Le site socialgérie.net a saisi l'occasion de la réédition de mon article "La déchirure" (sur braniya blogspot) pour susciter un débat sur le 20 août 55 (bien que ce ne fût pas là, précisément, l'objet de mon article mais peu importe). Un échange -que l'on ne saurait qualifier de débat- eut bien lieu (cf http://www.socialgerie.net/spip.php?article1250). Socialgérie ayant publié puis supprimé ma réponse à la réponse de mon contempteur, la voici in extenso :

"Trois points méritent un commentaire :

1) Belgat déclare qu'il ne pratique pas le chantage aux martyrs et en même temps qu'il ne peut échapper à la « filiation génétique » (sic). Sans doute veut-il signifier par là qu'il est donc condamné à célébrer, ad vitam aeternam, le culte des martyrs. Mais, il faut être cohérent : on ne peut affirmer que l'on "déteste" la notion de "famille révolutionnaire" et se réclamer d'une "filiation génétique", car cette dernière notion est la base de la première.

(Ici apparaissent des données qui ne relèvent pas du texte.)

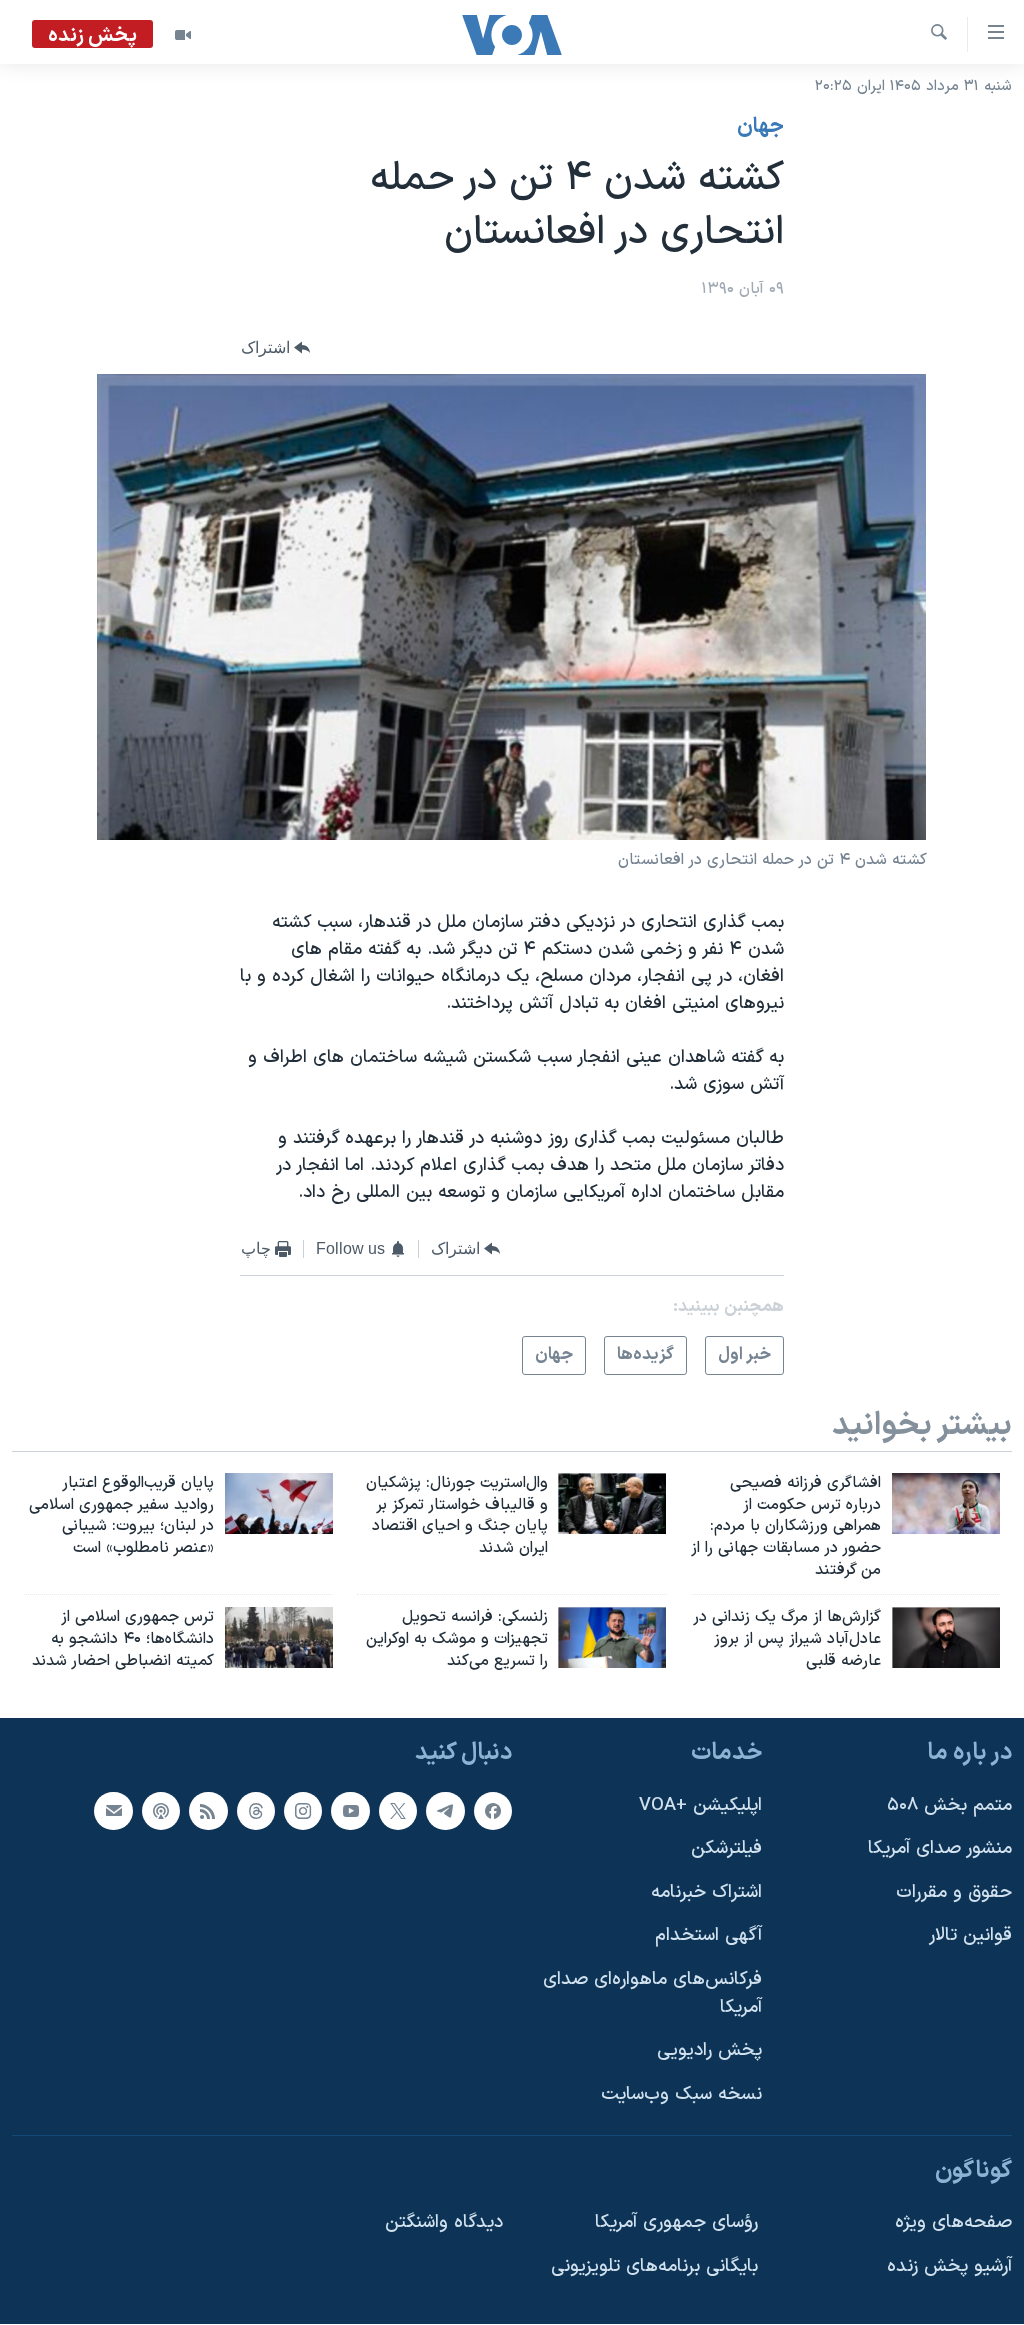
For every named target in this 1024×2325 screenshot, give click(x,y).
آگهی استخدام (708, 1936)
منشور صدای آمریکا (940, 1849)
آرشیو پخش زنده (949, 2266)
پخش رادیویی (709, 2051)
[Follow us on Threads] (256, 1811)
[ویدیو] (183, 35)
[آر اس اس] (208, 1811)
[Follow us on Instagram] (303, 1811)
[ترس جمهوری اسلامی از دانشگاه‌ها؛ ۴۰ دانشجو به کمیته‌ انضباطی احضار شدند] (279, 1637)
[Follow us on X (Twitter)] (398, 1811)
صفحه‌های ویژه (953, 2223)
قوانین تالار (970, 1936)
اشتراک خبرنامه (706, 1892)
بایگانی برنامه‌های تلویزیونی (654, 2266)
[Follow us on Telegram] (445, 1811)
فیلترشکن (726, 1849)
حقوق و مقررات (954, 1892)
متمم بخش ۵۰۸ (949, 1805)
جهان (760, 127)
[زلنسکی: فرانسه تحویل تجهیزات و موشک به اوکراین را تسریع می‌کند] (612, 1637)
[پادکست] (161, 1811)
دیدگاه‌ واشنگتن (444, 2223)
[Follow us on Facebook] (493, 1811)
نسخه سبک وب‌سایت (681, 2094)
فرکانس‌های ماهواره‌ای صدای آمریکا (652, 1994)
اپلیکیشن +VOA (700, 1805)
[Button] (276, 348)
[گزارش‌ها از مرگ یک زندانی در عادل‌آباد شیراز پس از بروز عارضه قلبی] (946, 1637)
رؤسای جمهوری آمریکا (676, 2223)
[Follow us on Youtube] (350, 1811)
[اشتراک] (113, 1811)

Cette notion de "filiation génétique" est, d'ailleurs, du grand "n'importe quoi" ! Si le "révolutionnarisme" était un caractère héréditaire, ça se saurait ! Mais le « n'importe quoi » théorique peut avoir une efficacité pratique. Personnellement, j'ai compris qui avait bricolé cette notion ridicule et à quoi elle servait, le jour où un compagnon de route du PAGS m'a dit qu'un ami de son père, officier de la SM de son état, l'avait mis en garde contre une adhésion à ce parti, car lui -le compagnon de route- avait « un code génétique spécial » (sic) à respecter, son père étant un martyr. A-t-on besoin d'un dessin pour voir qui est derrière les notions de « famille révolutionnaire » et de « filiation génétique » et pour comprendre qu'il est vain d'essayer de les opposer ?

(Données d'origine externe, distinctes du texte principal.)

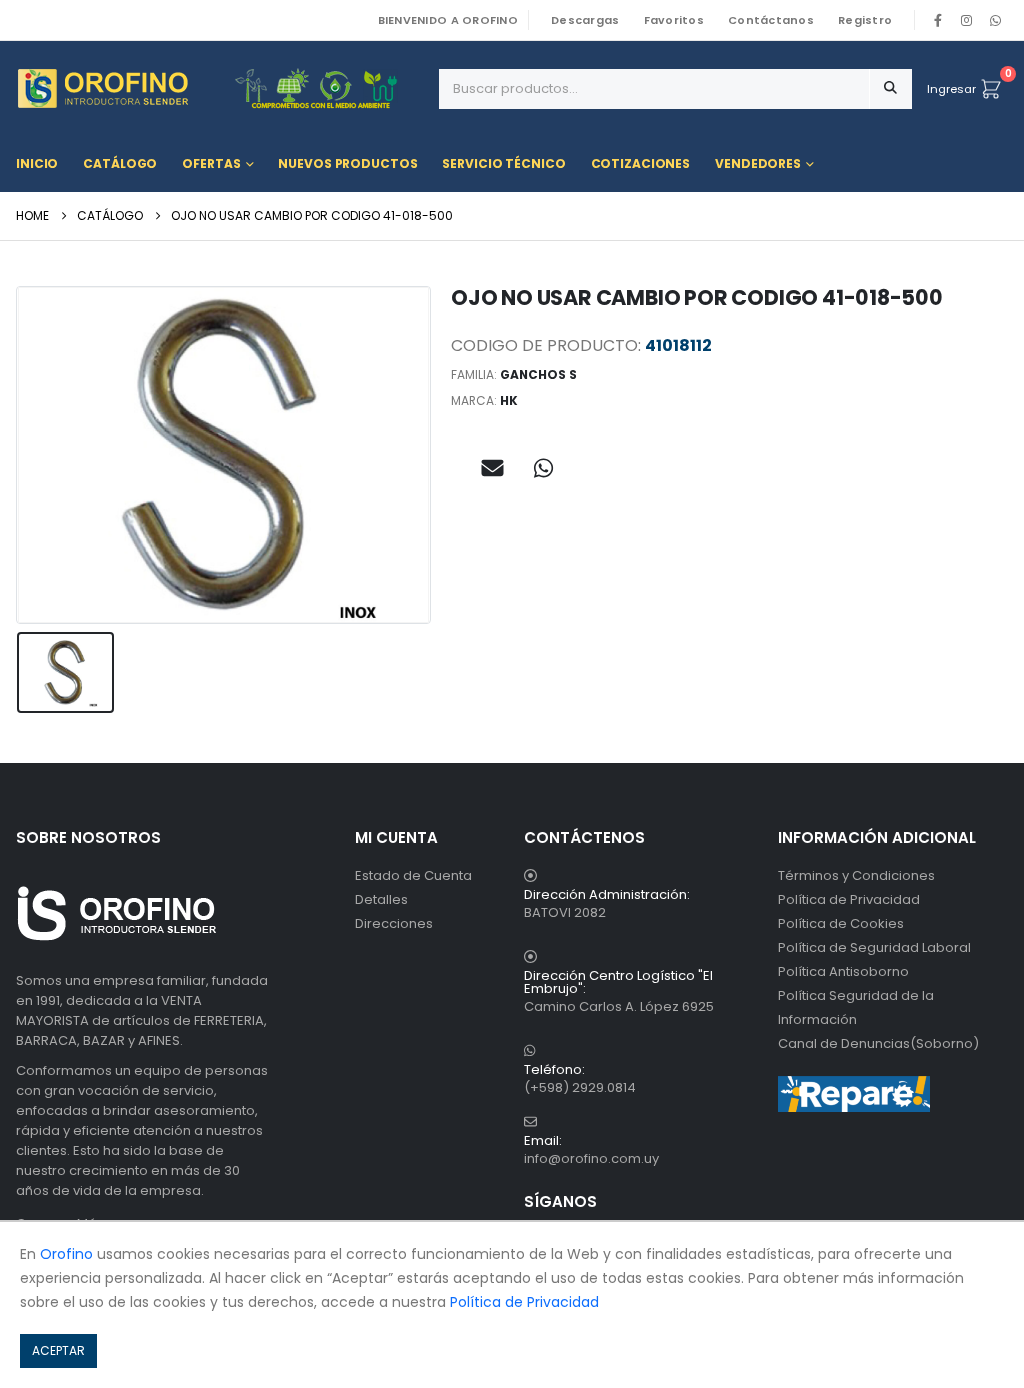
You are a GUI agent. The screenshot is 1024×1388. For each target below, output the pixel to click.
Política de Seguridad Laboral (874, 947)
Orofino (66, 1254)
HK (509, 400)
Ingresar (951, 89)
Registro (865, 20)
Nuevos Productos (347, 163)
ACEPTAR (58, 1350)
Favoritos (674, 20)
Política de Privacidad (849, 899)
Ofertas (211, 163)
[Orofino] (220, 88)
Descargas (585, 20)
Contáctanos (771, 20)
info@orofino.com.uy (591, 1158)
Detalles (381, 899)
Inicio (37, 163)
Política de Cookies (841, 923)
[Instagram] (967, 20)
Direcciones (394, 923)
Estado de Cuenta (413, 875)
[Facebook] (938, 20)
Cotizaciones (641, 163)
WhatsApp (995, 20)
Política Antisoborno (843, 971)
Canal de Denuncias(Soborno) (878, 1043)
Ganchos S (538, 374)
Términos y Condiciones (856, 875)
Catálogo (120, 163)
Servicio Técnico (503, 163)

2) Belgat se demande « ce que le PAGS a à voir là-dedans ». J'ai parlé, dans ma réponse, du congrès du PAGS et des hommes de main de Bakhtaoui -la taupe de la SM-, ceux qui faisaient office de nervis, tentant d'intimider les délégués de la commission politique, parce que cette dernière s'acheminait vers un rejet de la soi-disant résolution politique de la SM, présentée par le truchement de Bakhtaoui et consorts. Allons ! Encore un petit effort de mémoire et je suis sûr que Belgat parviendra à rétablir les liens manquants. Sinon, je peux tout-à-fait le faire à sa place.

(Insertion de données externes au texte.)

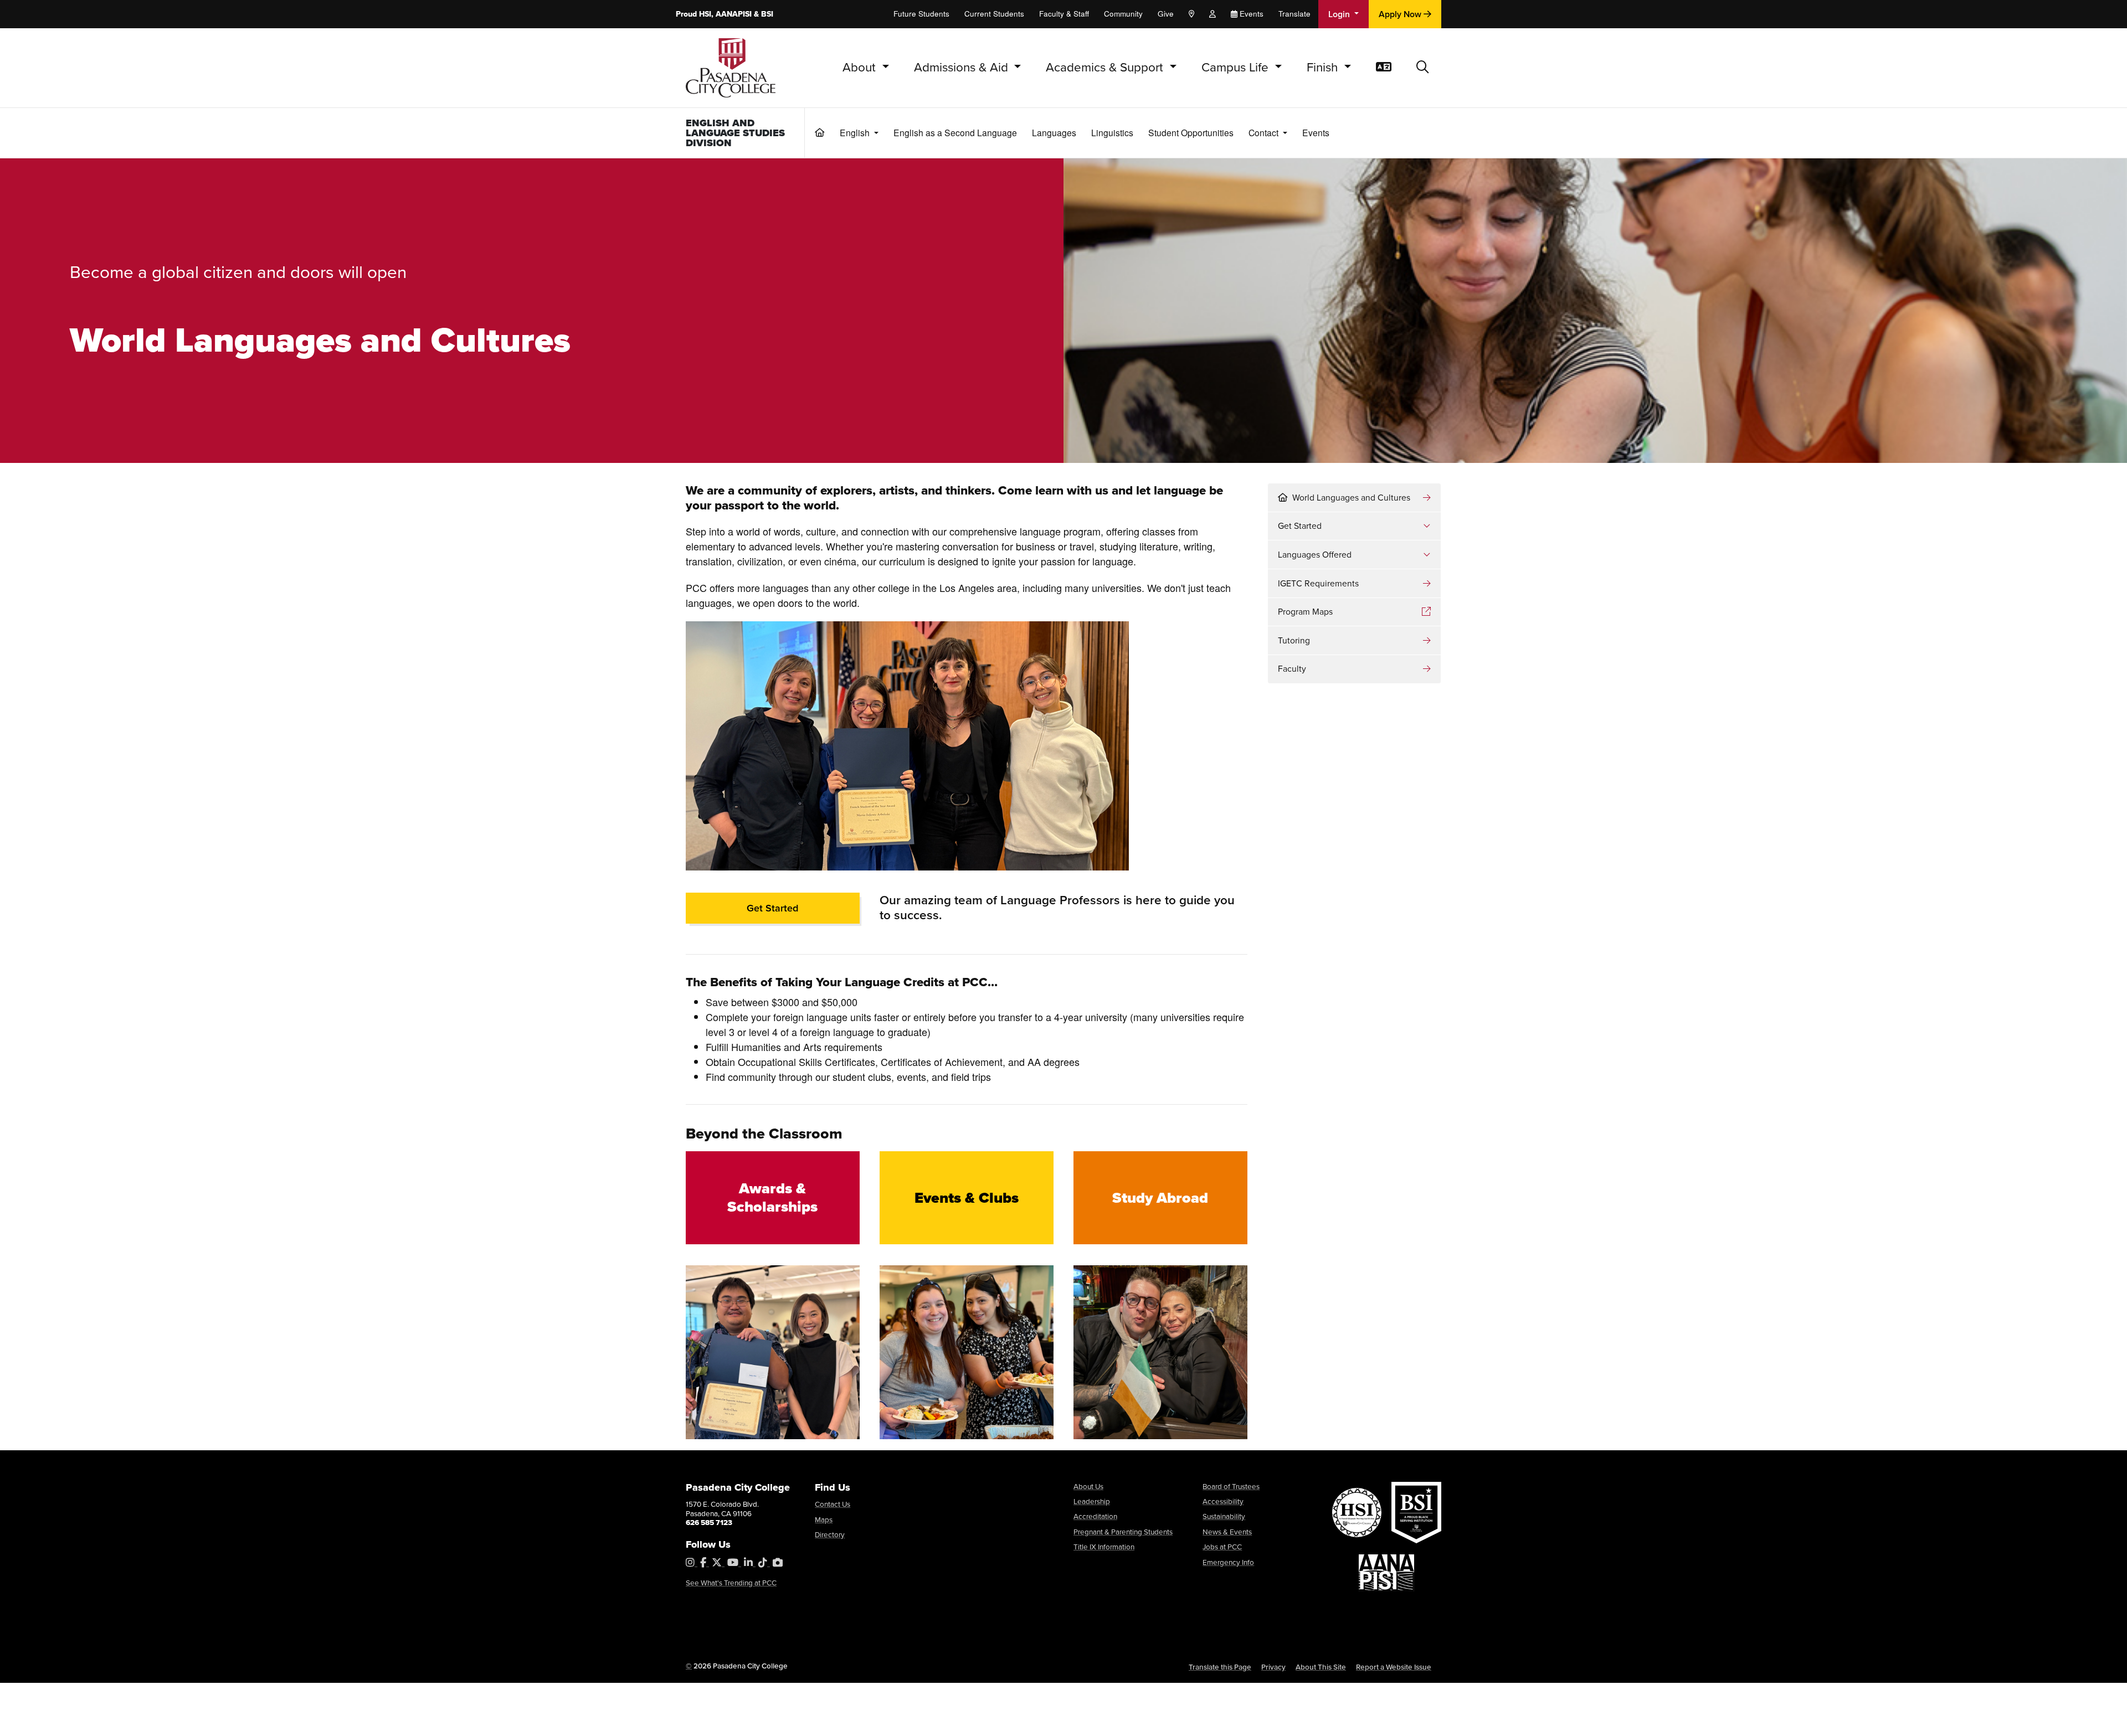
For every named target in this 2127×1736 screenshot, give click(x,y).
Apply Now (1401, 14)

3) Dans les dernières lignes, Belgat revient à son « lieu naturel » comme dirait Aristote. Retour au chantage, cette fois-ci au 1er novembre. Vous critiquez la jacquerie du 20 août 55, donc, et de proche en proche, vous êtes, en fait, contre le 1er novembre. C'est la reductio ad Hitlerum, le terrorisme idéologique au petit pied de ceux qui n'ont pas d'arguments à faire valoir. Ce procédé méprisable consiste à vous enfermer dans un dilemme insoluble : ou bien continuer à tenir votre position et alors vous passez pour un apostat ou pire encore ; ou bien vous vous résignez au silence, et alors vous reconnaissez implicitement que vous aviez tort. (Les procès de l'Inquisition espagnole et ceux de Moscou se tenaient sur cette base de principe.) Je répète : il n'y a aucune chance pour que ce genre de chantage suffise à me faire taire.

Le 1er novembre a impliqué l'essentiel de ma famille et la guerre qui s'est ensuivie l'a engloutie sans retour. Je ne me suis jamais -au grand jamais- cru pour autant habilité à brandir des interdits ou à prescrire des génuflexions mémorielles. L'idolâtrie des hommes ou des symboles est la marque de l'infantilisme et des esprits serfs.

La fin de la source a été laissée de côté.